The current Voodoo3 OpenGL ICD is only available under Windows 9x, meaning that professional users by day/gamers by night won't want a Voodoo3 for some heavy 3DStudio Max rendering under Windows NT4. In AnandTech's tests, the beta OpenGL ICD seemed to have stability problems running at 1600 x 1200

On the opposite end of things, 3DLabs has the most complete and optimized OpenGL ICD for their Permedia3 out of the manufacturers compared here, unfortunate poor gaming performance will keep the Permedia3 out of the hands of most Super7 users. NVIDIA probably has the next best OpenGL ICD out of the bunch, second to only 3DLabs. Their OpenGL ICD is solid, stable, and has been improved and maturing since the days of the original TNT.  The same can't be said about the latest detonator 1.88 drivers, during AnandTech's tests, the detonator 1.88 drivers with the TNT2 crashed more than all of the other cards combined.  NVIDIA has some serious issues to work out with the 1.88 drivers before the majority of Super7 users can begin using them without getting frustrated.  There are a number of unofficial releases available online that claim to fix these problems, so you may want to take a look at those if you're interested, at your own risk of course.

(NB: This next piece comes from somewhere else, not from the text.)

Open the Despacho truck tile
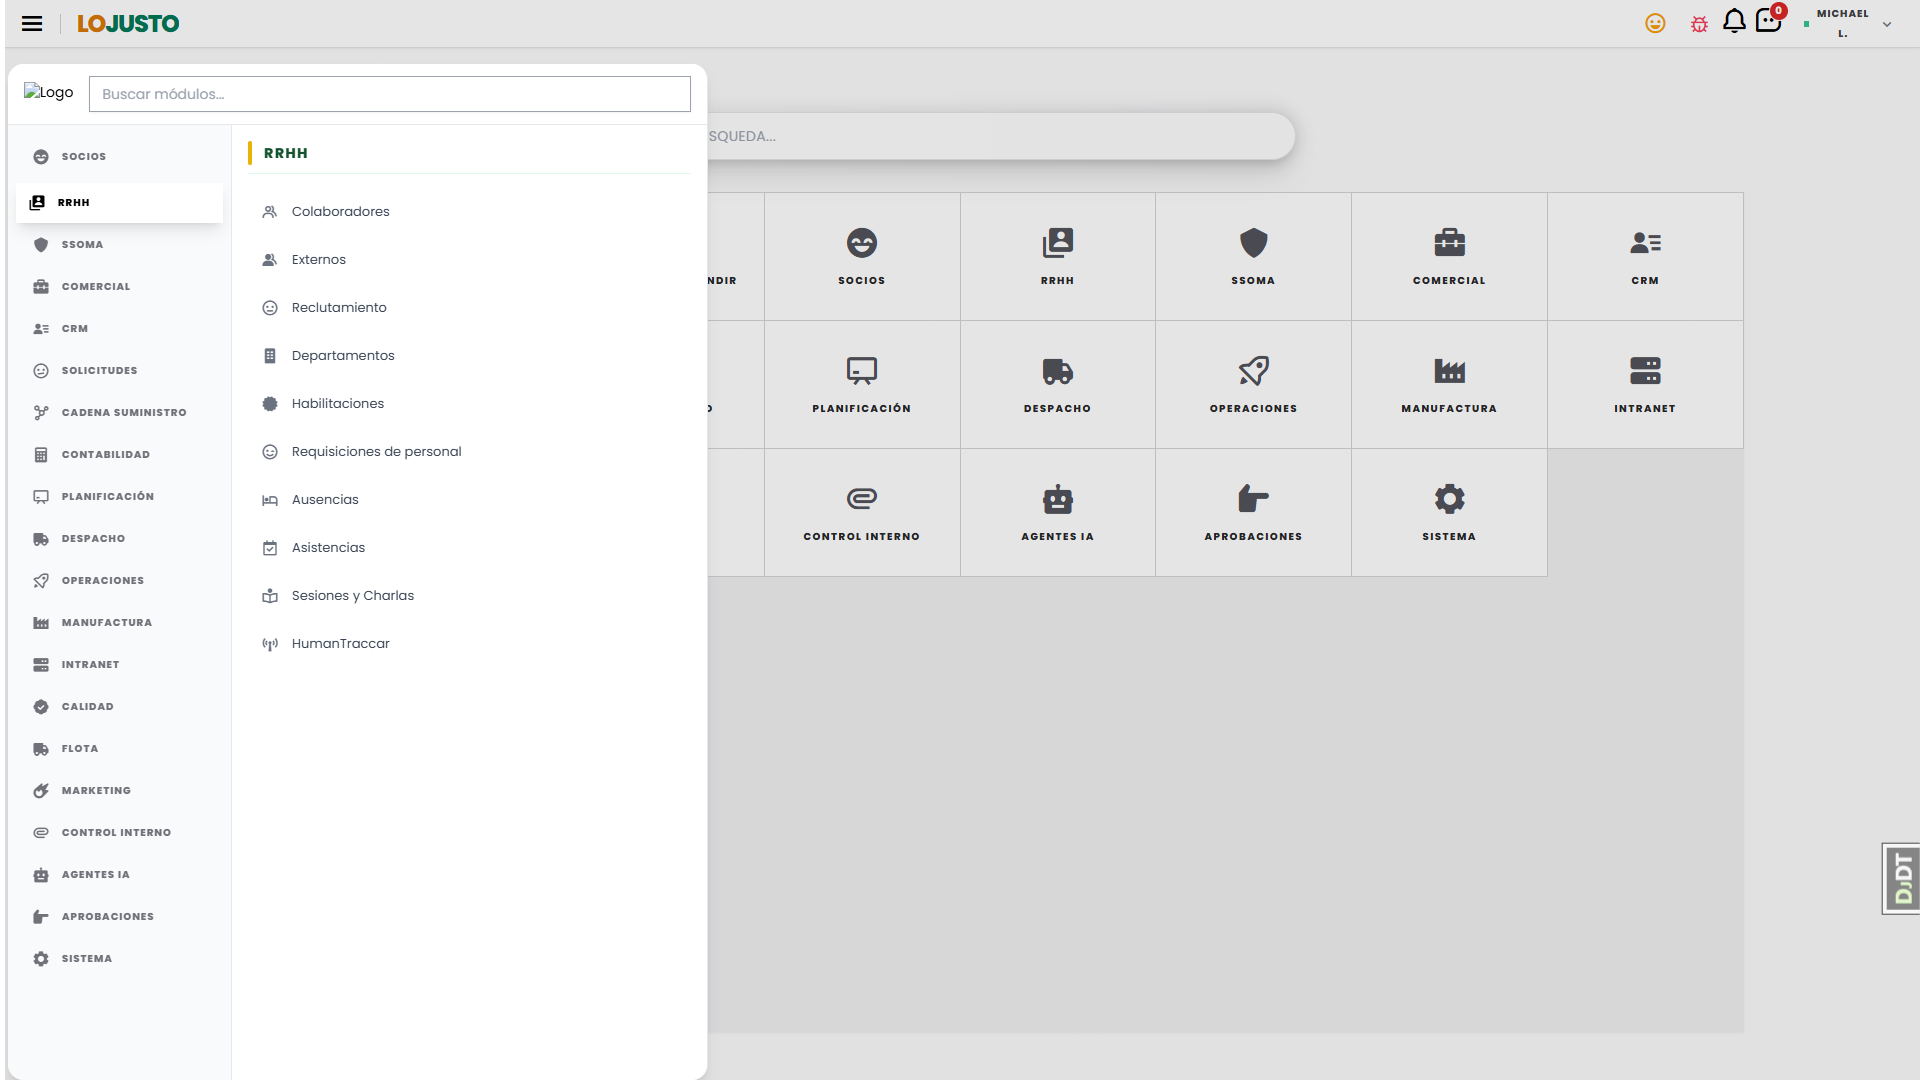 tap(1057, 384)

In the middle of it all are Matrox and S3, S3's OpenGL ICD for the Savage4 could use some performance tweaking as well as the Matrox G400 OpenGL ICD. Both OpenGL ICDs seem to only support 16-bit Z-buffering in OpenGL applications/games, this is often times a trick implemented to provide the illusion of a relatively nonexistent performance drop when going from 16-bit to 32-bit color. NVIDIA's OpenGL ICD on the other hand does enable 32-bit Z-buffering (24-bit Z + 8-bit stencil) by default, and therefore exhibits a larger performance drop when moving from 16 to 32-bit color.

32-bit Z-buffering is noticeable once you move into the 32-bit color arena, so be sure that when you're comparing performance benchmarks in 32-bit color you know the Z-buffer depths before jumping to any conclusions. The G400 and Savage4 both exhibited problems at 1600 x 1200 x 32-bit color, both seemingly driver related.